• [What to work on]
Return exactly the lines from the one containing "The width and" through the last line of the records below, both included, and leave out any pictures.

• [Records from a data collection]
-.-.-
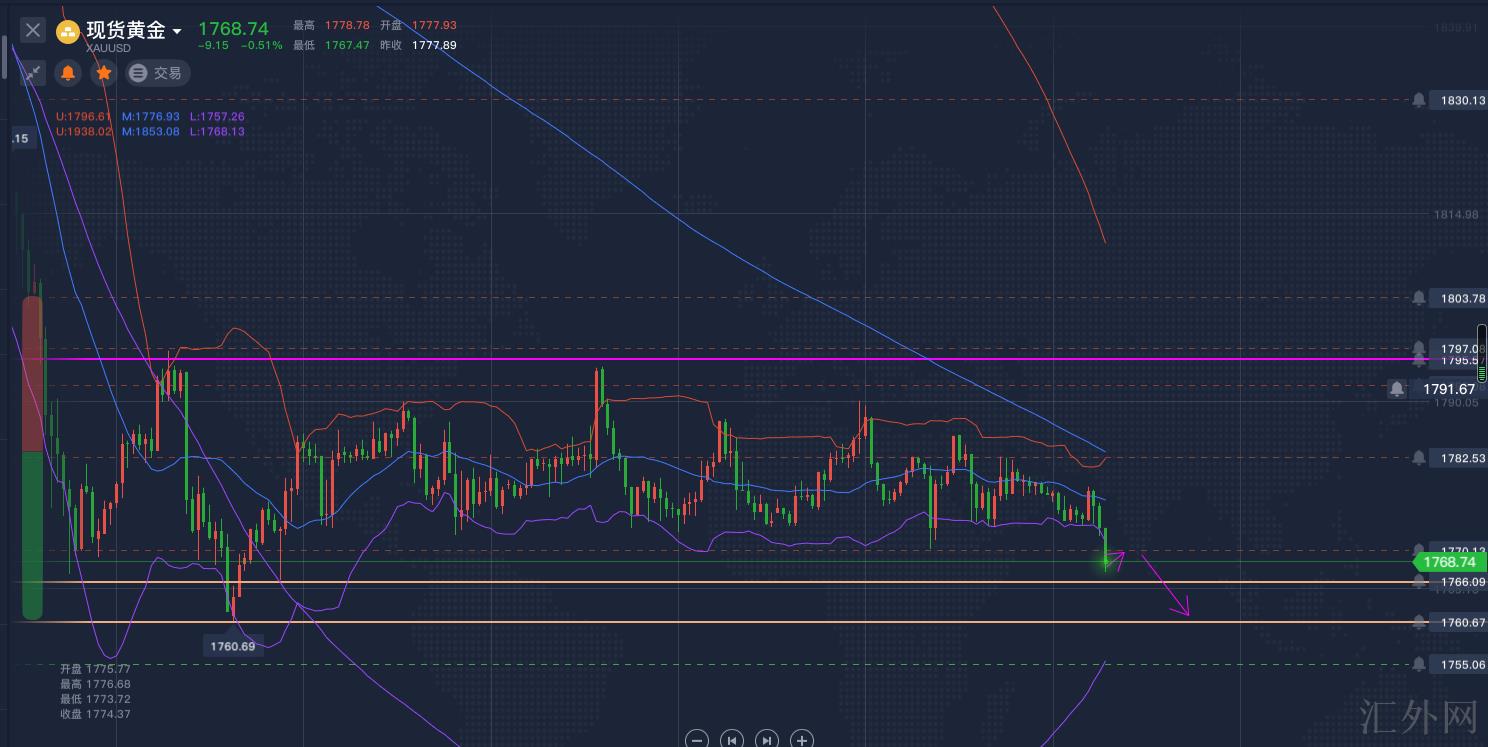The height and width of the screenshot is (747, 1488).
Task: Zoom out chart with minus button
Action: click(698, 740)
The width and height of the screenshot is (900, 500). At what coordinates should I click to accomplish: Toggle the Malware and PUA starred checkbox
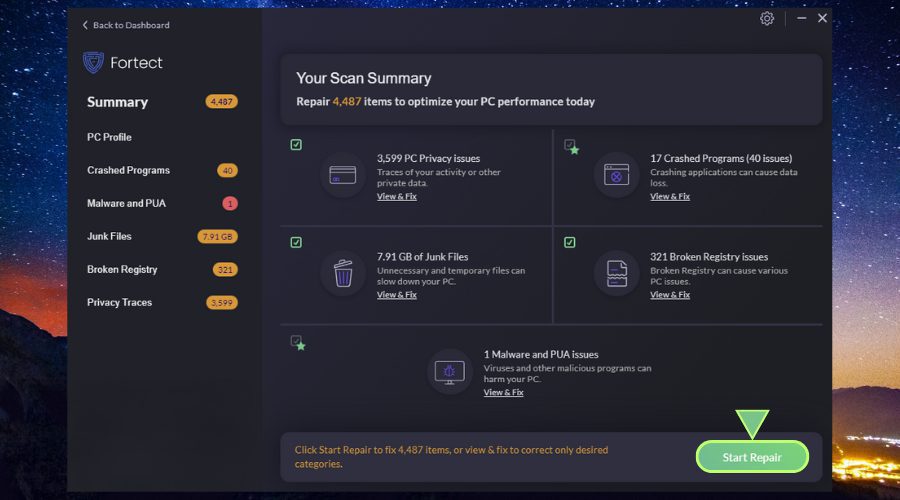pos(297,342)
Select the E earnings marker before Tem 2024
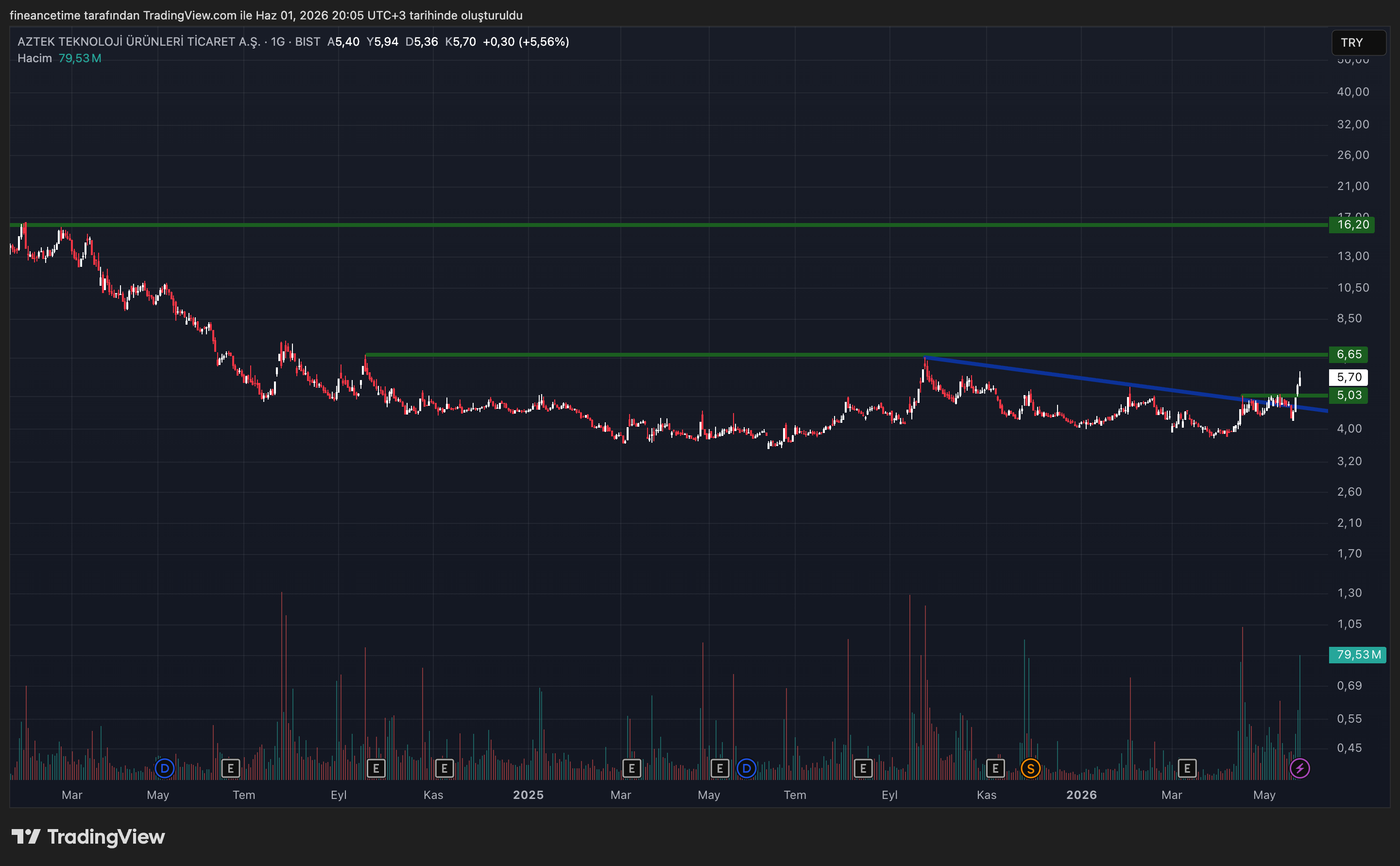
-.-.-
• [Task answer]
The width and height of the screenshot is (900, 500). At what coordinates should I click to accomplish: Toggle the Malware and PUA starred checkbox
pos(297,342)
Select the E earnings marker before Tem 2024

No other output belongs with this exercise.